Dr F I think the key point we are all hovering around is whether the breach of the BBB is the 'main' reason that 'MS' occurs...
...There needs to be reason to give the dx that isn't challenged and that is why I asked others such as Franz Schelling is the finding of Dawsons Fingers or periventricular lesions the deciding factor.
As Ed pointed out to me the MRI findings of lesions, white spots, hyperintensities are indications of inflammation and not de-myelination so we need a focus point for the 'real' dx of 'MS'. Too many of us have ongoing progression that is related to the disability that is accumulating rather than than the core action that causes 'MS', imo.
I don't think that breach of the BBB is the major cause of MS. It is my opinion that the lesions of MS are a sign of what caused or continues to cause the problem, not the cause of the problem. Although sometimes they do, in most cases the signs, symptoms and lesion locations don't necessarily correlate.
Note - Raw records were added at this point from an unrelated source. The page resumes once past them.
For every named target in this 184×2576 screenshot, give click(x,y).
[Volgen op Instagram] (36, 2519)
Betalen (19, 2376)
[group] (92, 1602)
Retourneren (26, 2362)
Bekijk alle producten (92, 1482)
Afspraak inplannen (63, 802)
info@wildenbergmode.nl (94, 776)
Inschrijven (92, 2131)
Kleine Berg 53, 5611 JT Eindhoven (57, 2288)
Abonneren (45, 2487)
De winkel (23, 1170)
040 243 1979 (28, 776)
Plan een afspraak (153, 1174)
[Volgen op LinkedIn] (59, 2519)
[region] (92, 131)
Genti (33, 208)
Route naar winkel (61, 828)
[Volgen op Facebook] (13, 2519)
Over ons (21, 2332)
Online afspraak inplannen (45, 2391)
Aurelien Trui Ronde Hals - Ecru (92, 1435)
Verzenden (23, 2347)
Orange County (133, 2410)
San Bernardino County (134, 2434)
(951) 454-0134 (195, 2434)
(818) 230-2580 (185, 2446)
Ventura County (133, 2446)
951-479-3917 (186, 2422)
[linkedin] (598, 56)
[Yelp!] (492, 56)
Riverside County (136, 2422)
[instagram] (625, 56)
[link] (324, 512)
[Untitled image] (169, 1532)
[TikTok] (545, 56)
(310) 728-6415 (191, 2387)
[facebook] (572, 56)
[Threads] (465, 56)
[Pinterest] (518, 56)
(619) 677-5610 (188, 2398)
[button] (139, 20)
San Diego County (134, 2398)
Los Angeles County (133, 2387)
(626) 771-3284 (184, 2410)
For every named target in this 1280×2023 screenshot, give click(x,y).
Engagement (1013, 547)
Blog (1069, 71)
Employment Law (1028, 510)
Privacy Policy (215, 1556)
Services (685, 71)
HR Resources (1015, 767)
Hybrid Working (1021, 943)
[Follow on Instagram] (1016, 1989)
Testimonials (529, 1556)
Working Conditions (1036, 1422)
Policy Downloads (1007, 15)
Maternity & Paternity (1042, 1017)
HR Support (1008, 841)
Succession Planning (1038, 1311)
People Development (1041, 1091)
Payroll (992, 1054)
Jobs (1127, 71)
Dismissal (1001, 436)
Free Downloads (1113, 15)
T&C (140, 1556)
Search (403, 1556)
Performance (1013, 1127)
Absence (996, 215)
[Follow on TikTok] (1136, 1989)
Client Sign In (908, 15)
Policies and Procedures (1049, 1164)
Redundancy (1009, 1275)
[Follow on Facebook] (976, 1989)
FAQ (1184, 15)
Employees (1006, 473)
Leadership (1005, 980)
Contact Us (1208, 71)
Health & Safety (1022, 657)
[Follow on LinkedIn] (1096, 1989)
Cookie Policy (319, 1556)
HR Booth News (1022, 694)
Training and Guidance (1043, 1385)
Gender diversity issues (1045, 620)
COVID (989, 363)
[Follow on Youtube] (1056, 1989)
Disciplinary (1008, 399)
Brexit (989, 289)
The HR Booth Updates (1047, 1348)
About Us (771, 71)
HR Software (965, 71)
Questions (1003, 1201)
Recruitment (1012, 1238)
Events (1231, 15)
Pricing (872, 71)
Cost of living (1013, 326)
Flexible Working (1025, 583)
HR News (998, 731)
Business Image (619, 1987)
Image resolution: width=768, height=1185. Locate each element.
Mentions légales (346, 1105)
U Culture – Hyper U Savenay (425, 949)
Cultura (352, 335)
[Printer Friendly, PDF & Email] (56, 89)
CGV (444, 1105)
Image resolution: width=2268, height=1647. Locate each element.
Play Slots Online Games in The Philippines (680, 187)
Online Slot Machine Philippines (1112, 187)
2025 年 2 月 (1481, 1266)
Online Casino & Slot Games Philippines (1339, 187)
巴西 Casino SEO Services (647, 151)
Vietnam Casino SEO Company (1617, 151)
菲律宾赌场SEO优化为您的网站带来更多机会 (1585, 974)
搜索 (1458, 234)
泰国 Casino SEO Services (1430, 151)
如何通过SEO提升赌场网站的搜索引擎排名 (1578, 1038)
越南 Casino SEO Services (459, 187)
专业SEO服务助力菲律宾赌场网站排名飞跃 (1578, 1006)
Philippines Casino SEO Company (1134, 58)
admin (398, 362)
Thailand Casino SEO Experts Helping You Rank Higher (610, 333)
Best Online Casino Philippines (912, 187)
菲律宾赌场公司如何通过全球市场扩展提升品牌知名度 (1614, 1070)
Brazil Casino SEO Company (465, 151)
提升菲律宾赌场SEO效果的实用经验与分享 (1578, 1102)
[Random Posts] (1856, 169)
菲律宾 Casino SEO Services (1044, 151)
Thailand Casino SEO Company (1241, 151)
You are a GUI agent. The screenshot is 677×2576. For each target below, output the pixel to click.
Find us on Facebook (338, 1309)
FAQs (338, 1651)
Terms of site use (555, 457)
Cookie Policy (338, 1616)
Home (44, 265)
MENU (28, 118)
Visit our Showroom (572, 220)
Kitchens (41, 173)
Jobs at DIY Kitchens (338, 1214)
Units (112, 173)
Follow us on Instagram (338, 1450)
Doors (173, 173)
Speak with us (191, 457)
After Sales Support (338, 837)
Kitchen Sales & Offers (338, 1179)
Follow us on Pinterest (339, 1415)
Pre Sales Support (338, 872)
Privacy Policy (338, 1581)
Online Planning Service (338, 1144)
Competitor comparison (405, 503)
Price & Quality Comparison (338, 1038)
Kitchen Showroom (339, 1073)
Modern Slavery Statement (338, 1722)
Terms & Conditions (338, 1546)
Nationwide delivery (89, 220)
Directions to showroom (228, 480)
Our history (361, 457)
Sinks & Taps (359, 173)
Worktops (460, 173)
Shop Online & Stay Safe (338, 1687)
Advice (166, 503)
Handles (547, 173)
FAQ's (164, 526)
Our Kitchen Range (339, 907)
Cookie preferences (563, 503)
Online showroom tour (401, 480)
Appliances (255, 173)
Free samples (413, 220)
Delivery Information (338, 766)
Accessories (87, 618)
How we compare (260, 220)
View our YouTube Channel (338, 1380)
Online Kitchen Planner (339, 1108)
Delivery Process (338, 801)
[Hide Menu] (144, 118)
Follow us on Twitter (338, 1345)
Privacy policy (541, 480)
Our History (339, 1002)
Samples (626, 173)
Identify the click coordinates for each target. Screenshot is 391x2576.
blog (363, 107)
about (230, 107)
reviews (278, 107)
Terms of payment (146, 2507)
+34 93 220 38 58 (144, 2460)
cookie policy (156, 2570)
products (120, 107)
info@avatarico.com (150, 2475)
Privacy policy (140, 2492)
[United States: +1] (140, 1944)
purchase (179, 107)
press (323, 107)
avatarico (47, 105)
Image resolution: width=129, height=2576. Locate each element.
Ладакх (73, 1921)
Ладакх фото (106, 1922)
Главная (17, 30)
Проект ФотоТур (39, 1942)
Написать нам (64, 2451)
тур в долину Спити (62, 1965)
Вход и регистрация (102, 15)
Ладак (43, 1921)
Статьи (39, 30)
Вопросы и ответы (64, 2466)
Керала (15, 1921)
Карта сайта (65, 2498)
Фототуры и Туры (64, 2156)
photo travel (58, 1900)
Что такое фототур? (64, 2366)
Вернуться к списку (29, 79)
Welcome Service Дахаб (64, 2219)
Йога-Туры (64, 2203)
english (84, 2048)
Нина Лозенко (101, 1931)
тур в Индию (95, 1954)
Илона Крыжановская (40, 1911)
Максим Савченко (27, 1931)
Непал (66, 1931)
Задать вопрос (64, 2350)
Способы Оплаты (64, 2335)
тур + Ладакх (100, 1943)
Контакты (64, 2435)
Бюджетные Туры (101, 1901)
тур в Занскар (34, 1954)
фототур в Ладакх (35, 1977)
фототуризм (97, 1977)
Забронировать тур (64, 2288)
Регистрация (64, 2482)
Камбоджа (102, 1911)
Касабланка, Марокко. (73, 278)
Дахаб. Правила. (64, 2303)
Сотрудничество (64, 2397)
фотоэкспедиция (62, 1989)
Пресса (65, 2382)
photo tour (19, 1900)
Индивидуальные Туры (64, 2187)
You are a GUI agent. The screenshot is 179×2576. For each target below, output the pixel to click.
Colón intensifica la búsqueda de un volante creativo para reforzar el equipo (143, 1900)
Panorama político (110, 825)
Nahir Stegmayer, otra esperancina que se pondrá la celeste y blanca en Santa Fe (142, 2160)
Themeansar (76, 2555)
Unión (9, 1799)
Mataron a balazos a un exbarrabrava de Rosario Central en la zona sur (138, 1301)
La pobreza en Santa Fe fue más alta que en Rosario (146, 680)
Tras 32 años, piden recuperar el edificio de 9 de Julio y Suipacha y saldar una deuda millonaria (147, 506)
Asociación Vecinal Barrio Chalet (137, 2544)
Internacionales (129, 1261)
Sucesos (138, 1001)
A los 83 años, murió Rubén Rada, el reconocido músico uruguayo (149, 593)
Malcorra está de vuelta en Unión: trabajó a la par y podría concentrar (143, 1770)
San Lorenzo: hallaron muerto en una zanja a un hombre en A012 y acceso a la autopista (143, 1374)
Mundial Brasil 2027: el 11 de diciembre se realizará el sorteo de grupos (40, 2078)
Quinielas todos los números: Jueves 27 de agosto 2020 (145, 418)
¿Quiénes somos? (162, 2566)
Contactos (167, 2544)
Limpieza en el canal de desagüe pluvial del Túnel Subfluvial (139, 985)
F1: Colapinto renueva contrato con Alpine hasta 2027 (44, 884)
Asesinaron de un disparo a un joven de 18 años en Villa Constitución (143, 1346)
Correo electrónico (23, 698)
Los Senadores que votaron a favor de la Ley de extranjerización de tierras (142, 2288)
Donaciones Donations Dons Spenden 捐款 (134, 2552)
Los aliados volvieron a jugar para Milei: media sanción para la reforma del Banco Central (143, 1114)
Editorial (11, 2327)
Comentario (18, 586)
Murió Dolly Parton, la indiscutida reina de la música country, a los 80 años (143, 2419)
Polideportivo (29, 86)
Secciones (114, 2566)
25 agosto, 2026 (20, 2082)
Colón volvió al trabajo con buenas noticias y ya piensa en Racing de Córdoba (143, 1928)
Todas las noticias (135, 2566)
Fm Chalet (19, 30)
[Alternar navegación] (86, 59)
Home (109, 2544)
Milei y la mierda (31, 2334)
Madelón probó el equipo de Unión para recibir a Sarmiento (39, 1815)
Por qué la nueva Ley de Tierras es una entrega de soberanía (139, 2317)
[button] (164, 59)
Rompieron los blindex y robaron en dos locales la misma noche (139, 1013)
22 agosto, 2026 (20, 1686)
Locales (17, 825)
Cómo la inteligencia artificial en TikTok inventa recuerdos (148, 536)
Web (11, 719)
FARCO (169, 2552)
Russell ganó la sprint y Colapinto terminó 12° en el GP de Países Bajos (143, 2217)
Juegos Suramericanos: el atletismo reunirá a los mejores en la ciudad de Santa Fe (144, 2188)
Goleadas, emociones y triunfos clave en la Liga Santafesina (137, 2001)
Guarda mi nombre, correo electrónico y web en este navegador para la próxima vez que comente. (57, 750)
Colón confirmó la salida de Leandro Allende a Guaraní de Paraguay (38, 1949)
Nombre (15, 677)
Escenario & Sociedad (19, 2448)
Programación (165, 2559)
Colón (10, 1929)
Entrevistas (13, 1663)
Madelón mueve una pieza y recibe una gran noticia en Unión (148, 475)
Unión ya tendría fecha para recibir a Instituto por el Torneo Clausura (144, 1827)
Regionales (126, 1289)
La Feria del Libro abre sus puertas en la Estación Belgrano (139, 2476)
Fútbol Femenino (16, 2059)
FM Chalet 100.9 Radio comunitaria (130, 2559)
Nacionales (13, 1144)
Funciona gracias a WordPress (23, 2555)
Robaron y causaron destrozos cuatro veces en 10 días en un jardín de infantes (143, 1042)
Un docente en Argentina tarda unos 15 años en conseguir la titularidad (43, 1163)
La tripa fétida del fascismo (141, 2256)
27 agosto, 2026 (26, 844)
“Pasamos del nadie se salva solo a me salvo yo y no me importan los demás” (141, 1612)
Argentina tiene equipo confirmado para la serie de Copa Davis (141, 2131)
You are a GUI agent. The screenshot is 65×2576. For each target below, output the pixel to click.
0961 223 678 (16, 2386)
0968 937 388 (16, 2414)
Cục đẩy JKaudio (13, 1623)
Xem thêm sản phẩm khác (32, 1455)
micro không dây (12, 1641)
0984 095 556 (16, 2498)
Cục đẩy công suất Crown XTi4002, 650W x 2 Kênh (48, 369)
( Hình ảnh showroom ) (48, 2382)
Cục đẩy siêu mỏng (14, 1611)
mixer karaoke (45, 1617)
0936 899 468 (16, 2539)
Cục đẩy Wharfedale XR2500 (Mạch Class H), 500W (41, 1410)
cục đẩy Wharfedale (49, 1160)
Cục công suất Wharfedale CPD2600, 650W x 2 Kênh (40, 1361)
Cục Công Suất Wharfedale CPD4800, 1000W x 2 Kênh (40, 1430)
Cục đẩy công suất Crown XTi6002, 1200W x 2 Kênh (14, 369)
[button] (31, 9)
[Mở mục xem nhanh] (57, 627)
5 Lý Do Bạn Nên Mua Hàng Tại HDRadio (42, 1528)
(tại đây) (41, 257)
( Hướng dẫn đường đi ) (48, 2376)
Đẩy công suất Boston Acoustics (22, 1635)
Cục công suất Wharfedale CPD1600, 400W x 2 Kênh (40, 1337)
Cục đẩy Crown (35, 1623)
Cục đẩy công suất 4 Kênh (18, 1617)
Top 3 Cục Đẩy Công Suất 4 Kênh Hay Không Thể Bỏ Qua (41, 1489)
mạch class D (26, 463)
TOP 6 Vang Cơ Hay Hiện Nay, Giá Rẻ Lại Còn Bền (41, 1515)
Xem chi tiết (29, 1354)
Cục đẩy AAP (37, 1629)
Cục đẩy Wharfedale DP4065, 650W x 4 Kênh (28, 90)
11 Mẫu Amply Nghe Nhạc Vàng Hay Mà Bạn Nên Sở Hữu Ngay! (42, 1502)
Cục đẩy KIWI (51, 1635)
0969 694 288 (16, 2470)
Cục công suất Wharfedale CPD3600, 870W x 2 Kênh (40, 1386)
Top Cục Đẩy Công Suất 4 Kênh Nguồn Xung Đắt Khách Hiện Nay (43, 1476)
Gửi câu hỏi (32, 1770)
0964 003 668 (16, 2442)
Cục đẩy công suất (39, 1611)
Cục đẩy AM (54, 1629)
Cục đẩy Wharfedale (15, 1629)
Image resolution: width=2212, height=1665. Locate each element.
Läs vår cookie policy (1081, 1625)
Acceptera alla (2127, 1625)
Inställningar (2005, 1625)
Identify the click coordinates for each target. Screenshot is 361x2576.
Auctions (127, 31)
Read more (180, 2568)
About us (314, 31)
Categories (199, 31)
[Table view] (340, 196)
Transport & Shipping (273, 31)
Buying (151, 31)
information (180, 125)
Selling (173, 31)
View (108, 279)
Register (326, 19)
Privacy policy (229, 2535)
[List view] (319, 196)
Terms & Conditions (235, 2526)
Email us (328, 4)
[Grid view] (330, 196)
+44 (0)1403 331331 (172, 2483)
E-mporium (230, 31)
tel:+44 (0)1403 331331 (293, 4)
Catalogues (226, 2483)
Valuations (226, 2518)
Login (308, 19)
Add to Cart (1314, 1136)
It's hard to disagree with Dr. Schelling on anything related to MS. He should be one of the experts that helps rewrite the definition and diagnostic criteria for MS. While I agree with Dr. Schelling that Dawson's Fingers and periventricular lesions are a deciding factor for classic MS, the problem is that those criteria exclude many patients who have no visible lesions in the brain but have lesions in the cervical cord. These patients typically have greater progression and disability issues. One of the problems is, we still don't have the technology to see all the lesions and pathology so some cases with cervical lesions may have them in the brain but we just don't see them.
Hyperintesity signals aren't necessarily a sign of inflammation. They can also be a sign of edema or they can be a sign of scar tissue due to demyelination or degeneration of the nerve. It takes different scanning techniques and a discerning neurologist to make the determination. Some are too close to tell. On the other hand, it's hard to imagine a case of chronic edema that wouldn't be associated inflammation due to the accumulation of anaerobic and metabolic wastes resulting in immune reactions.